Au moment de rendre le jugement, Mr Vidal l'un des juges du bureau, voulant sans doute éviter d'opiner s'est retiré laissant le délit impuni, exposant ainsi les citoyens à de nouveaux chagrins, je requiers Mr Salvat, greffier, secrétaire de la Municipalité de signifier à Mr Vidal ma présente réquisition afin qu'il veuille opiner incessamment ou déclarer le bureau de police incompétent le rendant (par défaut) responsable des suites fâcheuses que l'inexécution de la Loi pourrait entraîner.

Signé: BLANC, procureur de la Commune.

 

Trouble sur la voie publique.

 

L'an mil sept cens quatre vingt douze,

Ce sept décembre à quatre heures et demie du soir, nous Marc Bermond, officier Municipal, avons aperçu qu'il y avait une assemblée au couvert de la volaille (10), près de la maison de Madame Mouch.

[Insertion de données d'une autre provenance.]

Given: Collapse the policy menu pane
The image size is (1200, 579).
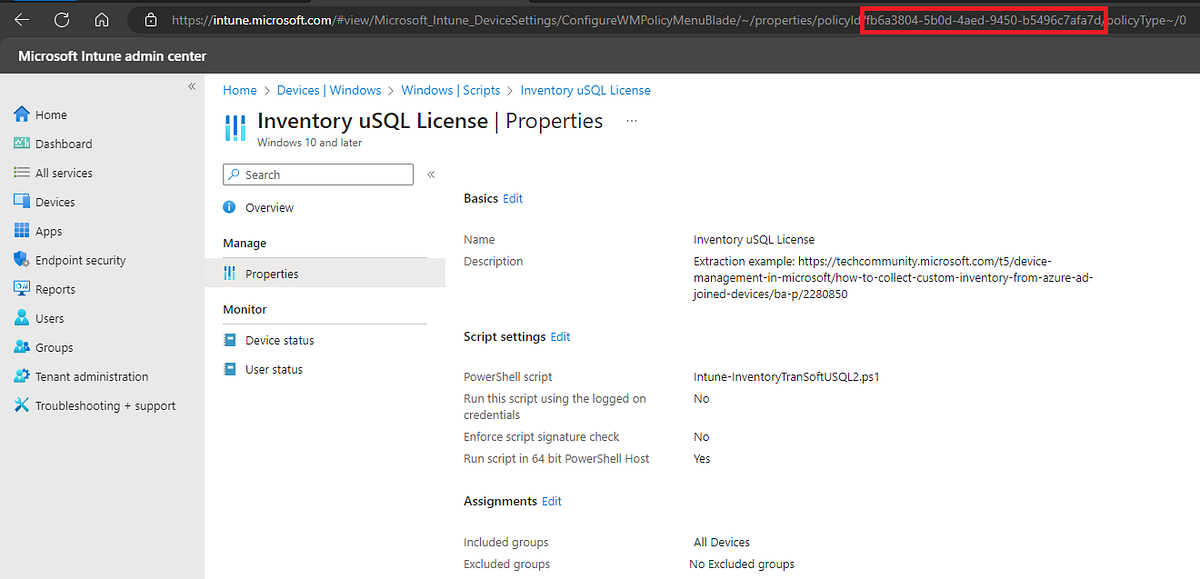Looking at the screenshot, I should (x=431, y=173).
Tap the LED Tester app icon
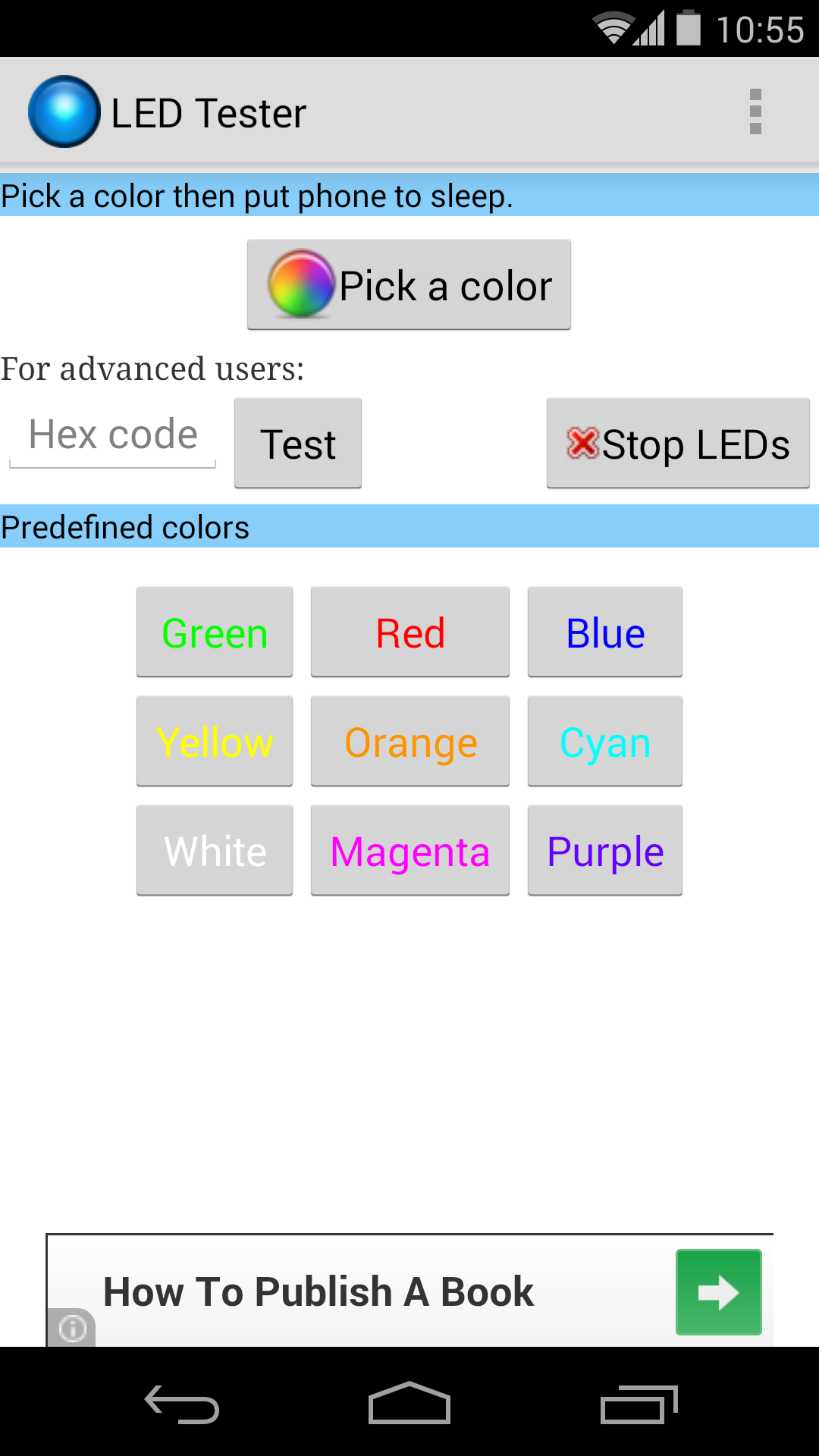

A l'instant nous sommes allés sur place et nous avons vu un homme tenant en main une épée nue à fourreau menaçant le premier qui s'avancerait de la plonger sur lui. Nous lui avons ordonné au nom de la Loi de se retirer et de nous suivre, à quoi il s'est obstiné et sur son refus, nous avons invoqué la Loi en ordonnant à plusieurs citoyens de se saisir de sa personne de même que de son arme ce qui a été promptement exécuté , ayant été obligé de le faire. Traîné à cause de sa grande résistance, nous l'avons fait mettre dans nos prisons et de suite rédigé le présent verbal dans la maison commune, en présence de Molles, Izard, officiers municipaux, de Blanc procureur, auquel il sera délivré un extrait du présent pour poursuivre le délit devant qui de droit. L'épée a été remise en notre greffe, lequel nous avons signé.

 

Du 8 décembre 1792.

D'après les informations prises par la police Municipale sur la conduite du nommé Hébrard qui fut emprisonné hier, ainsi qu'il est dit par le verbal ci-dessus, toutes les attestations que nous avons prises nous conduisent à penser que la mauvaise conduite du dit Hébrard ne peut être attribuée qu'à son ivresse.

La Municipalité après l'avoir gardé vingt quatre heures en prison a procédé à son élargissement.

Signé: Bermond.

 

 

Un artiste revélois méconnu.

 

Ce jour huit août mil sept cens quatre vingt douze.

Je soussigné Arnaud Olivier, artiste vétérinaire du district de Revel, habitant en cette ville, certifie avoir été requis par Mr Blanc, maire de Revel, à l'effet de procéder à la visite de la viande d'une génisse qu'on a tuée à la boucherie.

Je l'ai examinée très attentivement, j'ai reconnu qu'il y avait un engorgement inflammatoire sur les côtes, du côté gauche, qui pénétrait à l'intérieur. Conséquemment, j'ai jugé que la viande de la dite bête n'était point mangeable, en foi de quoi j'ai signé le présent rapport.

Signé: Olivier
Artiste vétérinaire.

 

1- Cinq pintes d'eau : 4,5 litres environ

2 - La Maison de Ville : l'Hôtel de Ville, la Maison Consulaire (l'actuel Office du Tourisme.)

3 - La grande fontaine : située au S.O. de la Halle.

4 - Empalement = petite vanne

5- Conseil politique : CONSEIL_MUNICIPAL (du grec polis = ville).

6 - Mayral supérieur : venant de Port-Louis par la Guirguille, il traversait la ville en passant par l'actuelle rue du Temple.

7 - Un part : un nouveau- né

8 - Maison de force : un asile

9- Assignat : obligation à taux garanti de 5 puis 3 pour cent. Devant la dépréciation des assignats beaucoup de citoyens échangeaient leurs assignats contre de la monnaie métallique dès 1791.

10 - Couvert de la volaille : galerie du couchant.